Their powers have become entangled due to a malfunctioning “jump point” in spacetime, that causes them to swap bodies whenever they use their powers. It’s a sort of ridiculous gambit that isn’t really explained – the film instead leans into some tired body-swap comedy tropes – and mainly serves to bring this trio together so that they can fight Dar-Benn (Zawe Ashton). Dar-Benn is a Kree supervillain whose home planet Hala has become barren after the civil war, and she is after Khan’s magic bangle, which is one of two Quantum Bands that have the power to manipulate energy.

Despite its world-saving storyline, and convoluted lore involving business with the warring Kree and Skrull alien tribes, the stakes feel shockingly low. Dar-Benn is a severely underwritten adversary, with DaCosta’s film instead taking on a downright silly quality at times. Tonally, the film is all over the place, and laced with the sort of cringey “so that happened” style of comedy that has become a hallmark of the Marvel brand, but has completely worn out its welcome at this point.

These attempts at being bubbly and playful often feel forced (though we do also get a bizarre homage to the musical Cats that probably took way too long to shoot, but at least has its own gonzo energy to it that is sorely missing from the rest of the film). The film is thankfully pretty short at a scant 105 minutes (it’s the shortest MCU entry yet), but this also makes the story feel like it has been chopped to bits, and turns the finished product into sort of a jumbled mess. This includes a goofy detour to a musical planet where everyone speaks in sing-song, that doesn’t really go anywhere.
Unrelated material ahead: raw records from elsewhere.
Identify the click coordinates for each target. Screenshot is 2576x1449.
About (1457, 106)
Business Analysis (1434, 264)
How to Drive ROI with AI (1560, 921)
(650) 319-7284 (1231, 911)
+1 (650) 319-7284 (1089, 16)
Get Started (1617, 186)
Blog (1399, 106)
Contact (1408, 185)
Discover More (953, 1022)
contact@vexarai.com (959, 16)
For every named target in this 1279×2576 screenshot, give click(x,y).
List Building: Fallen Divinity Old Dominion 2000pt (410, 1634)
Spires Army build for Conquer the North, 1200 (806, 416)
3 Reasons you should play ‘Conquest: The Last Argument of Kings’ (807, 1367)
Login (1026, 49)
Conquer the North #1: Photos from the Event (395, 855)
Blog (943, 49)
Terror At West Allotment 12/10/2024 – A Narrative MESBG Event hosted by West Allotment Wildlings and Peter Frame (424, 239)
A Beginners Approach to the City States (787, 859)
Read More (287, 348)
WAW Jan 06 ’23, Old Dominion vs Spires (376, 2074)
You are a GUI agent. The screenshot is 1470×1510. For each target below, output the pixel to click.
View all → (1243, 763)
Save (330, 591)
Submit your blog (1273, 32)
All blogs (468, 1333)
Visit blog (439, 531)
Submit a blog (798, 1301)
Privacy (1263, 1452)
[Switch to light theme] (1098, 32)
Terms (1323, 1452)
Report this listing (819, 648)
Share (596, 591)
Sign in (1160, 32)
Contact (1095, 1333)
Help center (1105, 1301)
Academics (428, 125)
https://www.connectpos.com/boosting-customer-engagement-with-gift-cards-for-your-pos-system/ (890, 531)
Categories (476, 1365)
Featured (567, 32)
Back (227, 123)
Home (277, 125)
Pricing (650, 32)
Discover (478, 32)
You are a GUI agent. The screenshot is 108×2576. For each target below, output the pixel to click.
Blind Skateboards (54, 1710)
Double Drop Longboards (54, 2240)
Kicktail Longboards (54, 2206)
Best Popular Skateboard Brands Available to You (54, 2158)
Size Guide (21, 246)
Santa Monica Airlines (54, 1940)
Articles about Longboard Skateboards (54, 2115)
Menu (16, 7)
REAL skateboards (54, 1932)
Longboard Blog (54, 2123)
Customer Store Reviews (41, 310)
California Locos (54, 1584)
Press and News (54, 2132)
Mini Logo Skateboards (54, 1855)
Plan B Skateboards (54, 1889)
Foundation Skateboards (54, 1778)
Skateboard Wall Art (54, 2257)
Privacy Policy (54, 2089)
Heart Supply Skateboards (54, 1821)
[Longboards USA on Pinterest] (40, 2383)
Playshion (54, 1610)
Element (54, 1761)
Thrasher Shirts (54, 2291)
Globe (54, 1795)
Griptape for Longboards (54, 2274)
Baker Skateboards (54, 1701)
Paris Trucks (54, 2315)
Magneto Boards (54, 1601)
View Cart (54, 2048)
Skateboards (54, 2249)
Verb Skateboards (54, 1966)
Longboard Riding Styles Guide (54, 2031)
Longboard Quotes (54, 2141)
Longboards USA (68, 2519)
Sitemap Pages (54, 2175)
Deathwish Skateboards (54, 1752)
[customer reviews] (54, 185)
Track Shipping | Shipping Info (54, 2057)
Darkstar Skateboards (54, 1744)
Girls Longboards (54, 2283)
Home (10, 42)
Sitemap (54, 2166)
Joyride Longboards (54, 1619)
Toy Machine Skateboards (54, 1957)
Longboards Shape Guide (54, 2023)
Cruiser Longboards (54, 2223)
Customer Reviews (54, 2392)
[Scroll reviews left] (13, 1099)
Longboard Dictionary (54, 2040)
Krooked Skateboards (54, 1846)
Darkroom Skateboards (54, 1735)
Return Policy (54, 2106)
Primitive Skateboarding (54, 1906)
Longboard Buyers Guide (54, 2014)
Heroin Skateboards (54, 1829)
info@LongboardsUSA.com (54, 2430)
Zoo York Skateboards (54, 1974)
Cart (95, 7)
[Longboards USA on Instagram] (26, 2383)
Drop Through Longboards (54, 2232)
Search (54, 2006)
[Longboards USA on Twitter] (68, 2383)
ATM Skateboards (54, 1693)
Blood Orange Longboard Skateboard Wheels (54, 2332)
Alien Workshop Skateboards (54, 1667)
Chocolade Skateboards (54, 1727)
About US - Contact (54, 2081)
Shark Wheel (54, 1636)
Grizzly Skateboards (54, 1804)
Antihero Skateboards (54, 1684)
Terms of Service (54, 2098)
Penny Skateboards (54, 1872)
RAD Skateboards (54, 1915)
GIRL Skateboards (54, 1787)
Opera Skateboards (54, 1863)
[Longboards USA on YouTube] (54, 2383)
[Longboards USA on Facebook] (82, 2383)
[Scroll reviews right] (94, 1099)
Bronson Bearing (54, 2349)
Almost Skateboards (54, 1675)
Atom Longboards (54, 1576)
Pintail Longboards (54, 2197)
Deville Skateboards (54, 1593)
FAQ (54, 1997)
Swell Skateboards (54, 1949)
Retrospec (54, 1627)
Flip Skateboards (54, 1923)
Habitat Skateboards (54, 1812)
The increasing reliance on streaming series to pad out the MCU was always bound to make these movies feel more and more like extended TV episodes, but DaCosta’s film fully crosses that threshold. Vellani brings energy to the role of Khan, but her caricaturization of her as an overexcited fan-girl clashes with Larson’s often stilted line readings, and can’t really sustain itself over the course of a feature film. The stuff with Khan’s Pakistani immigrant family also feels right out of a sitcom, with The Marvels existing as a Ms. Marvel spin-off more than anything else.

The franchise has now fully descended into what it’s detractors claimed it was all along, offering little more than a soulless barrage of references to the countless previous movies and TV shows, dotted with cameo appearances to tease what’s coming next. This is the epitome of a film that merely exists to set up the next instalment, and it’s all tedious and exhausting after a certain point, especially since viewers are expected to have seen dozens of other movies and shows in order to even fully keep up with it.

The end credits stinger is what’s going to get superhero fans the most excited, but one shouldn’t come to a movie just to wait for the credits. By this point, it’s becoming more and more apparent that the series should have gone on hiatus following Avengers: Endgame in 2019, instead of Disney continuing to oversaturate the comic book movie market.

While it’s still possible for Marvel to deliver a very good one-off like Guardians of the Galaxy Vol. 3 earlier this year, these have unfortunately become outliers. Because, between the dreary Ant-Man and the Wasp: Quantumania and now The Marvels, it feels like the MCU has finally fallen from grace. Let Martin Scorsese have the last laugh.

Brie Larson as Captain Marvel/Carol Danvers in Marvel Studios’ THE MARVELS. Photo courtesy of Marvel Studios. © 2023 MARVEL.

The Marvels opens exclusively in theatres on November 10th.